Münster – Die Polizei führt in Münster nicht gerade wenige Fahrradkontrollen durch. Kein Wunder, in der Studentenstadt sind etwa 38 Prozent der Bevölkerung mit der Leeze unterwegs. Damit hat die Westfalenmetropole den größten Fahrradverkehrsanteil in der ganzen Bundesrepublik. Entsprechend viele Vergehen im Straßenverkehr gehen auch auf die Kappe von Radlern. Und das kann teuer...

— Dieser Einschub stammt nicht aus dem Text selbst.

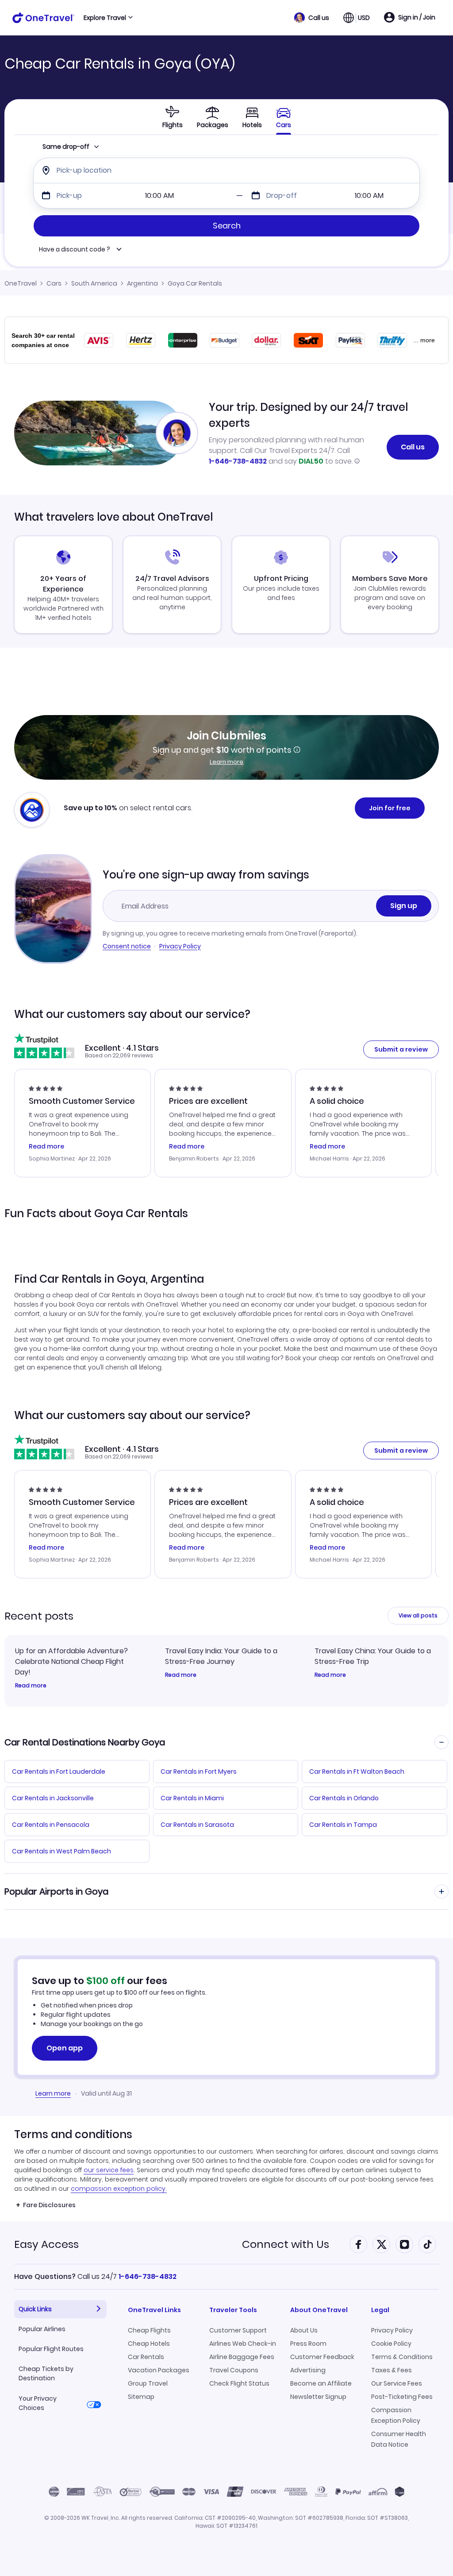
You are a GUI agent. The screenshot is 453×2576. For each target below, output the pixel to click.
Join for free (390, 808)
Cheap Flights (149, 2330)
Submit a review (401, 1049)
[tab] (172, 117)
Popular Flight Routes (51, 2348)
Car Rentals (146, 2356)
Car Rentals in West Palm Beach (61, 1851)
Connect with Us (285, 2244)
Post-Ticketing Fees (402, 2396)
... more (424, 340)
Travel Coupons (233, 2370)
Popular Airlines (42, 2329)
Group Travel (148, 2383)
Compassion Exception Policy (395, 2415)
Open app (64, 2048)
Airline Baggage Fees (241, 2356)
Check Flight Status (239, 2383)
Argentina (142, 283)
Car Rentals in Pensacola (50, 1824)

Mittwoch, 22.06.2011, 00:06 Uhr

Münster – Die Polizei führt in Münster nicht gerade wenige Fahrradkontrollen durch. Kein Wunder, in der Studentenstadt sind etwa 38 Prozent der Bevölkerung mit der Leeze unterwegs. Damit hat die Westfalenmetropole den größten Fahrradverkehrsanteil in der ganzen Bundesrepublik. Entsprechend viele Vergehen im Straßenverkehr gehen auch auf die Kappe von Radlern. Und das kann teuer werden. Die Polizei geht in Münster besonders gründlich gegen Verkehrssünder auf der Leeze vor. Denn in der Unfallstatistik Nordrhein-Westfalens belegt Münster konstant den letzten Platz. Grund dafür sind überdurchschnittlich viele Radfahrer und Fußgänger, die durch kleinere Unfälle leicht verletzt werden. Die Polizei gibt als häufigste Unfall-Ursachen bei Leezen-Fahrern vor allem drei Gründe an. Zum einen werde auf der falschen Fahrbahn geradelt. Zudem anderen ignorieren viele Radler die Vorfahrt oder rote Ampeln. Und dann ist da noch – wenig überraschend in der Studentenstadt – der Alkoholkonsum. Als die Ecken in Münster, in denen es am häufigsten kracht, gelten die Hammer Straße, die Mensen am Aasee und am Coesfelder Kreuz. Außerdem ist der zweispurige Ludgerikreisel für Radfahrer immer wieder eine gefährliche Ecke. Zu etwa 100 Unfällen kommt es hier im Jahr. Aus dem Bußgeld-Katalog - 5 Euro: Ein Kind, das älter als sieben Jahre ist, auf dem eigenen Rad mitnehmen. - 5 Euro: Auf der Straße fahren, obwohl ein Radweg vorhanden ist. - 10 Euro: Freihändig fahren oder sich von einem Fahrzeug ziehen lassen. - 10 Euro: Abbiegen ohne den Arm zu heben. - 10 Euro: Ohne Licht fahren. - 10 Euro: Keine Klingel am Rad haben. - 15 Euro: Den Radweg in entgegengesetzter Richtung benutzen. - 15 Euro: Nebeneinander fahren oder jemanden bedrängen. - 25 Euro: Nach dem Handy tasten oder telefonieren. - 45 Euro: Über eine rote Ampel fahren.